**SHORT TASK**: Pick out each line of the records containing the word "should" and copy those lines.

>>>>>

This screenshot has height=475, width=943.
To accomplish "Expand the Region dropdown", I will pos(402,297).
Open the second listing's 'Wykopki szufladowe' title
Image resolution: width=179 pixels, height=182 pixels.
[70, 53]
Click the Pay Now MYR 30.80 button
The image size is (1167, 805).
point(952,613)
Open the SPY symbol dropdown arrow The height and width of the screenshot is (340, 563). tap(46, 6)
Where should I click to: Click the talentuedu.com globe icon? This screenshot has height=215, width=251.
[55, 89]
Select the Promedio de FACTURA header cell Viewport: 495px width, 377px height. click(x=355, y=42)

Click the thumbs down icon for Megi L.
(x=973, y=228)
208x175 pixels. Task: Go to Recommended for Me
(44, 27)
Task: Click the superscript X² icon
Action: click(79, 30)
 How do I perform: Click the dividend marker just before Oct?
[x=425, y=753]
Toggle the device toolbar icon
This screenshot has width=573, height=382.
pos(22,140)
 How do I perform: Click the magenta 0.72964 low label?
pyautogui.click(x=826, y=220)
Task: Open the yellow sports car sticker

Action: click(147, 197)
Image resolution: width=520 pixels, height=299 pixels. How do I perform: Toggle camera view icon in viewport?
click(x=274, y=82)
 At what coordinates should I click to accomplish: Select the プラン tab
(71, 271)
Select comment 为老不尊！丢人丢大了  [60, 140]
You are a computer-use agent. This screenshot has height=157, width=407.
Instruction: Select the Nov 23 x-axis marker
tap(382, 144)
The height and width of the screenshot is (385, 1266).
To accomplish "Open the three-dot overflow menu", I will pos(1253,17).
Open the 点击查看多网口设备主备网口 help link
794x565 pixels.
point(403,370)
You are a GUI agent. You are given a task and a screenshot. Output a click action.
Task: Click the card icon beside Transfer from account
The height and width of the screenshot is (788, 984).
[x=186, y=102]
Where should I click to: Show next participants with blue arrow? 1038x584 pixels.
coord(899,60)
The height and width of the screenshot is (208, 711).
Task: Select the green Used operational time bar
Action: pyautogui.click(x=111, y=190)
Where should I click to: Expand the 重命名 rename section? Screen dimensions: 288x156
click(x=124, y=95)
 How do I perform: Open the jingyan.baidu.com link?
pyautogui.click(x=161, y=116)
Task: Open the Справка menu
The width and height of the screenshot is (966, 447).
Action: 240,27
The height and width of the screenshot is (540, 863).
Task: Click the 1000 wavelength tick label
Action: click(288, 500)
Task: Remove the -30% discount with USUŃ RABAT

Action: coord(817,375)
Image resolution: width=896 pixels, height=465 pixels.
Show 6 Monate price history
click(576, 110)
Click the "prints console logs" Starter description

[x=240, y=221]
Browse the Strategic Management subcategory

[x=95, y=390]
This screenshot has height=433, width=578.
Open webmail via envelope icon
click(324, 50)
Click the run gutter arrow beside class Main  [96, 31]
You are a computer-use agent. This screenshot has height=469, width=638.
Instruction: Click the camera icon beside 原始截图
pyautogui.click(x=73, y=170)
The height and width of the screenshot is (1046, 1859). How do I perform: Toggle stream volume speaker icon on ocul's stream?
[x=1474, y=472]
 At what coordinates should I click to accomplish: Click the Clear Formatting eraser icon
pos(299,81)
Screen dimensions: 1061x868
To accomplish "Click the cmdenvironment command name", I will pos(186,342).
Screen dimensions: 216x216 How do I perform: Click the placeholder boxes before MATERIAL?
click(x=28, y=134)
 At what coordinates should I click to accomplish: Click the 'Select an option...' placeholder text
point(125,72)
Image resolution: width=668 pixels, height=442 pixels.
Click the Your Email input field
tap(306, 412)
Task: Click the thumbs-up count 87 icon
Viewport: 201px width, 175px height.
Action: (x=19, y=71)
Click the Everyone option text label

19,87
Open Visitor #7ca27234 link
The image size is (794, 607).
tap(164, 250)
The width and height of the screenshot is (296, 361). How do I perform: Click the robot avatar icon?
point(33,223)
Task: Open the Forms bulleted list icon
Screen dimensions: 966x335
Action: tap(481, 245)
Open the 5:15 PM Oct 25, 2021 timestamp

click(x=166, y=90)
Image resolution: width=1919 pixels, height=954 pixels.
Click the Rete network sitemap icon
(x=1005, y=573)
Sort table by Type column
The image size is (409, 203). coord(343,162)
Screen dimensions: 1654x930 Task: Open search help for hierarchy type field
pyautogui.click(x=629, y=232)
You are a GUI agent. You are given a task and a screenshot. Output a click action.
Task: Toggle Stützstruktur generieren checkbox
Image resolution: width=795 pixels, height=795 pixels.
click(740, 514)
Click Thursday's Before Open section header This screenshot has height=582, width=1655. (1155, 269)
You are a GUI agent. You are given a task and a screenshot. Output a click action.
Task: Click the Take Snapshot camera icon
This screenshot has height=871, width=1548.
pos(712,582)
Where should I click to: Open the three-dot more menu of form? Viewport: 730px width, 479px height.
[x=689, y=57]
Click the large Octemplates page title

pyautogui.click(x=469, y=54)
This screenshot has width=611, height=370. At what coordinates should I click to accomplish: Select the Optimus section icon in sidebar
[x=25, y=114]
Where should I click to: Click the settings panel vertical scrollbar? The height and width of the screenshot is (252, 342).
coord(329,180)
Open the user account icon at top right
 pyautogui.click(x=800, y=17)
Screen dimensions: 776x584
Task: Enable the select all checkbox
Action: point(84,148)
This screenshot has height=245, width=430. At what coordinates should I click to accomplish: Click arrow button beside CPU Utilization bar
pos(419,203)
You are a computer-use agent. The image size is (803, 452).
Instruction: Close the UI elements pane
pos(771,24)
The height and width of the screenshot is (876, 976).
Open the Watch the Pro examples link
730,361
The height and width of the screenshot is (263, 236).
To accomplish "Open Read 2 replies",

<<<<<

**WRITTEN RESPONSE**:
Where should I click to: Click the talentuedu.com globe icon? This screenshot has height=215, width=251.
 At what coordinates should I click to accomplish: Select the プラン tab
Where should I click to: Show next participants with blue arrow? 1038x584 pixels.
Where should I click to: Expand the 重命名 rename section? Screen dimensions: 288x156
 At what coordinates should I click to accomplish: Click the Clear Formatting eraser icon
 At what coordinates should I click to accomplish: Click the 'Select an option...' placeholder text
Where should I click to: Open the three-dot more menu of form? Viewport: 730px width, 479px height.
This screenshot has width=611, height=370. At what coordinates should I click to accomplish: Select the Optimus section icon in sidebar
Where should I click to: Click the settings panel vertical scrollbar? The height and width of the screenshot is (252, 342).
This screenshot has height=245, width=430. At what coordinates should I click to accomplish: Click arrow button beside CPU Utilization bar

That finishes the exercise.